Con el alma en la boca, escurre el cuerpo lejos de la ventanilla y gira para ver. Debe tener el rostro desencajado, porque la persona que se ha acodado en la ventanilla se retira un poco, antes de volver a hablar:
—¡Ay, mi amor! ¡Te asusté! ¡Perdoname!
Con la garganta latiéndole, Fernando termina de componer la imagen: la mujer tiene el pelo largo, los ojos negros y grandes, mucho maquillaje, y un par de tetas prominentes que a duras penas se sujetan debajo de una musculosa anaranjada. Sin proponérselo, Fernando se asoma ligeramente para verle las piernas. Largas, fuertes y definitivamente masculinas. “Bingo”, se dice, y recuesta la cabeza sobre la confortabilísima butaca del Audi.
—Se te ve tenso, corazón…
Fernando piensa cómo contestar. No quiere ser ofensivo, pero ¿cómo darle a entender que no entra en sus planes para el sábado a la tarde relacionarse con un travesti que trabaja en la Costanera Sur? Alza una mano y sonríe débilmente, mientras tantea el lugar de la llave de contacto.

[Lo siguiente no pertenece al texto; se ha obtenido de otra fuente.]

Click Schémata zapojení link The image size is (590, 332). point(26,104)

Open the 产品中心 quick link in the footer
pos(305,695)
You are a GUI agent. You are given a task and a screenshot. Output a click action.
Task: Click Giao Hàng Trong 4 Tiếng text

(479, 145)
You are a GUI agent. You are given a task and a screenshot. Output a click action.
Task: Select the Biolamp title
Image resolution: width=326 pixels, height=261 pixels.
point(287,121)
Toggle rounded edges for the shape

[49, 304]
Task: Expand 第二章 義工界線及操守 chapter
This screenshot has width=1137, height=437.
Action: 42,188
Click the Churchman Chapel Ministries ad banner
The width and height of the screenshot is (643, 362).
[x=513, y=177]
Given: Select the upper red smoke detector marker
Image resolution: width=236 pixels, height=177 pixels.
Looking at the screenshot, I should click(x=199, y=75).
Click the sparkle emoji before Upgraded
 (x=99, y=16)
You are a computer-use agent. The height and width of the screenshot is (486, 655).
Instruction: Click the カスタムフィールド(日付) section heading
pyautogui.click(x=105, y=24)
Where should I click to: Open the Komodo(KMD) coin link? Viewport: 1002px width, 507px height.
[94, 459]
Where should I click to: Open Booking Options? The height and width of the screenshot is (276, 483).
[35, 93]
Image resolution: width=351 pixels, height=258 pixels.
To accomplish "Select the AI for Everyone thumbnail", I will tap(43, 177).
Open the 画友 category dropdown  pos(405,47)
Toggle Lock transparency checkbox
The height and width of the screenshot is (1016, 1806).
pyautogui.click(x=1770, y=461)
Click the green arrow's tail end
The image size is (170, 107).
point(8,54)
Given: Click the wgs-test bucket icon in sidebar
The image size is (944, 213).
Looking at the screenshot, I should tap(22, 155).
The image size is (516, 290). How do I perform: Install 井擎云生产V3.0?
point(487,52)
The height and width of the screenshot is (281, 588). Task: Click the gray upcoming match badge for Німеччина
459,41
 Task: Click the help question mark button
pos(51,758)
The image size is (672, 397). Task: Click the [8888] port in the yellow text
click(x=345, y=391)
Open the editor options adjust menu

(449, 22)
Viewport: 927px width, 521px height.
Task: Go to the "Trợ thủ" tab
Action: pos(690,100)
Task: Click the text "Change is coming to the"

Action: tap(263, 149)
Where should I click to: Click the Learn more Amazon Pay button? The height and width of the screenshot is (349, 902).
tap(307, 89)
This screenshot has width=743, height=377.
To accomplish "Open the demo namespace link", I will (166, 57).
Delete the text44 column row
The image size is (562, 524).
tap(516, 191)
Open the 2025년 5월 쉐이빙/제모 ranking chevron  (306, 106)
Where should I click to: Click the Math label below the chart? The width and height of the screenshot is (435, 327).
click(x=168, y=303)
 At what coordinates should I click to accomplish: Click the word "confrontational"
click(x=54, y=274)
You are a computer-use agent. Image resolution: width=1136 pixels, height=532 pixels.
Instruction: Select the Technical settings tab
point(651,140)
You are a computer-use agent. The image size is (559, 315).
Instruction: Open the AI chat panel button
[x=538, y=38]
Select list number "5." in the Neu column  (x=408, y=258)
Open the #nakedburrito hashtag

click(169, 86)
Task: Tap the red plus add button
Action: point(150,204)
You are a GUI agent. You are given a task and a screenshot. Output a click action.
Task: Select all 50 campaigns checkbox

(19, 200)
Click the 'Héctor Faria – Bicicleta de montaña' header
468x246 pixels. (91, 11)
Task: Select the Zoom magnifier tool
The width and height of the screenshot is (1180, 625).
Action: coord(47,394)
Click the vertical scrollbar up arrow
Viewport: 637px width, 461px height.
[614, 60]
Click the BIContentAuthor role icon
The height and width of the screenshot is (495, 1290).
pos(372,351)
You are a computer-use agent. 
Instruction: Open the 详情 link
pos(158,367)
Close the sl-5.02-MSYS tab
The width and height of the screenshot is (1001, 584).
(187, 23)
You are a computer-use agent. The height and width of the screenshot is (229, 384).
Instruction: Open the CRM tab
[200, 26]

—¿No me invitás a subir? —No, gracias. “No, gracias.” Sospecha que no es la respuesta más certera.
Pero en fin.
—Eh, ¿tan apurado estás que no podés tomarte un ratito?
Fernando vuelve a mirar al travesti. Trata de ponerse en su lugar. Tener que trabajar de eso, en ese lugar, un sábado a esa hora, acercándose a la ventanilla de cualquier idiota al que se le dé por detenerse en su parada. Pobre tipo. O pobre tipa.
—No, en serio. Gracias igual.
—No hay de qué bombón. Cuando quieras —le responde con un mohín y una teatral sacudida de cadera.
Fernando pone en marcha el auto mientras la ve alejarse hacia otro auto que está detenido cincuenta metros más adelante. Tiene una idea. Toca bocina, y la travesti se da vuelta, sonríe y desanda su camino, dando pasitos cortos encima de sus tacos. Fernando se apea para evitarle confusiones.
—Se me ocurrió pedirte un favor.
—Ay, goloso…
—No, esperá. Es un favor inocente. ¿Tenés celular? Te lo alquilo. Necesito hacer una llamada urgente. O dos.
La travesti lo mira frunciendo el ceño, como si el pedido saliese de los menús habituales.
—No seas mala. ¿Cómo te llamás?
—Celeste. ¿Y vos?
—Fernando. Perdoná que te joda, pero no tengo celular.